Several Supreme Court rulings, and especially the landmark case, Red Lion Broadcasting Co. v. FCC (1969), require broadcasters to protect the First Amendment by avoiding deliberate distortion of controversial public issues. The Court's unanimous opinion, authored by Justice Byron White, explicitly stated: "It is the right of the viewers and listeners, not the right of the broadcasters, which is paramount." This opinion emphasized that the First Amendment's core purpose is "to preserve an uninhibited marketplace of ideas in which truth will ultimately prevail, rather than to countenance monopolization of that market, whether it be by the Government itself or a private licensee."

The Supreme Court's ruling applies only to broadcasters -- not to cable or the internet -- because broadcasters have an effective monopoly over the airwaves. Since the narrow range of spectrum available to broadcasters was too limited to allow for robust competition, the government decided to ration use of public airwaves by licensing a very few companies to use this public resource.

The Supreme Court didn't quarrel with the government's right to privilege broadcasters of its choosing; at the same time, the Court didn't grant the broadcasters the right to effectively abridge the First Amendment right of others. "A license permits broadcasting, but the licensee has no constitutional right to be the one who holds the license or to monopolize a radio frequency to the exclusion of his fellow citizens."

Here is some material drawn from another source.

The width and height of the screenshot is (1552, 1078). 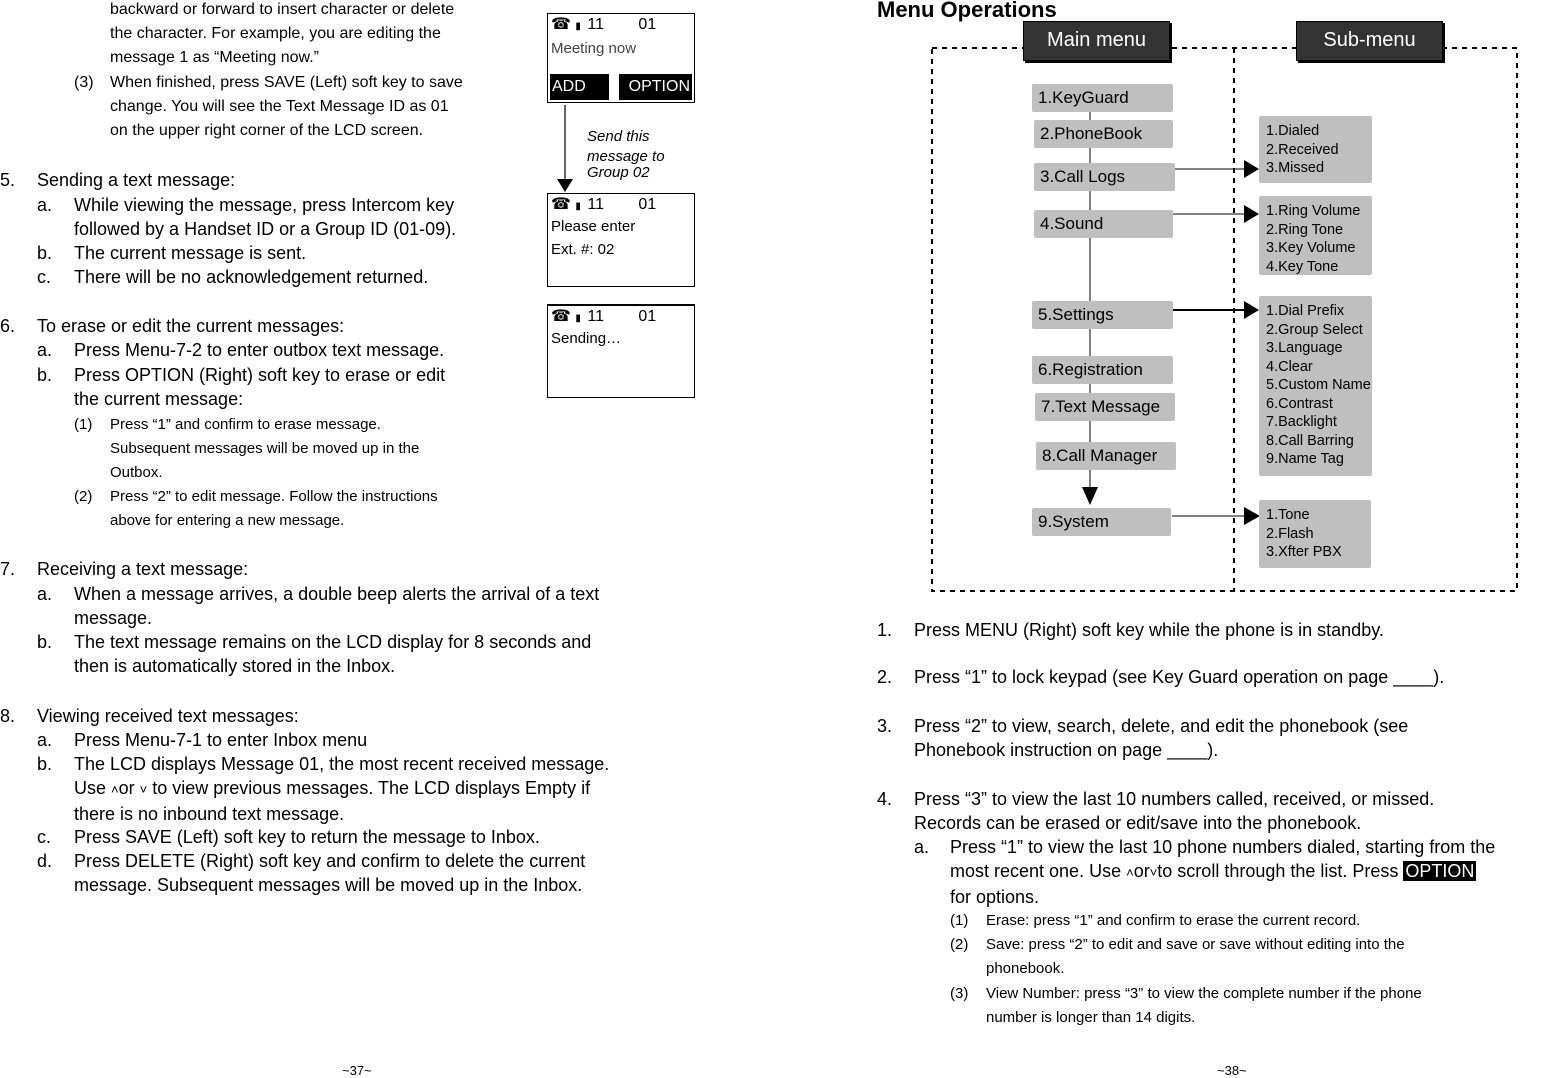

Since the Supreme Court's 1969 decision the media landscape has changed dramatically, chiefly with the competition that has come of cable, satellite, and the internet. But the Big Three broadcasters -- CBS, NBC and ABC -- remain immensely powerful, with their average evening news audiences of 17 million dwarfing cable's prime time of 4 million. Moreover, the Big Three, which broadcast over the air for free, are able to reach all 125 million U.S. TV households while cable and satellite are in decline -- in the last decade, they lost 26 percent of their subscribers, 30 percent of Americans who haven't yet cancelled say they are likely to and by 2026, an estimated 80.7 million Americans will have abandoned cable and satellite TV.

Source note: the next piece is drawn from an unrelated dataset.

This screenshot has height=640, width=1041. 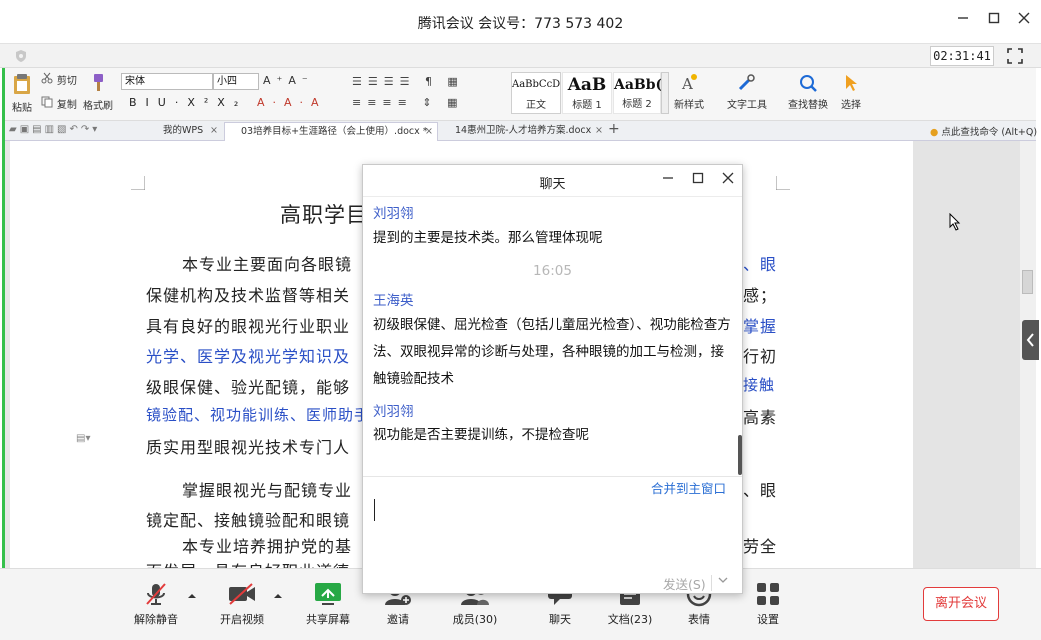 I want to click on paste-button: 粘贴, so click(x=22, y=93).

As cable declines, streaming via the internet has risen to capture large audiences, particularly among youth who largely eschew broadcast. But among seniors, rural residents and lower-income Americans, especially in what are known as "news deserts" -- counties with zero or one news outlet -- the broadcasters have a monopoly stranglehold. Someday, technology may destroy the broadcasters' monopoly, much as technology made the postal system all but irrelevant. Until that time, the need for broadcast regulation to protect the First Amendment remains needed.

Kimmel would have offended no regulation had he made his statements on cable TV, which allows for unlimited competition in the marketplace of ideas. But he abused ABC's monopolistic position as a broadcaster -- and the broadcast license's legal requirement to avoid deliberate distortion of news -- when he made what amounted to a “concerted effort to lie to the American people,” according to Carr.

Carr then gave ABC the option of disciplining itself or facing government sanction. “Frankly, when you see stuff like this, I mean, look, we can do this the easy way or the hard way. These companies can find ways to change conduct and take action, frankly, on Kimmel, or there’s going to be additional work for the FCC ahead.”

For decades conservatives have been too timid to do anything but gripe as CBS, NBC, and ABC routinely abused their monopoly position in their coverage and commentary of conservative perspectives. If the FCC calls out the broadcasters to discourage gaslighting of the public through deliberate distortions, the FCC would merit kudos, not criticisms.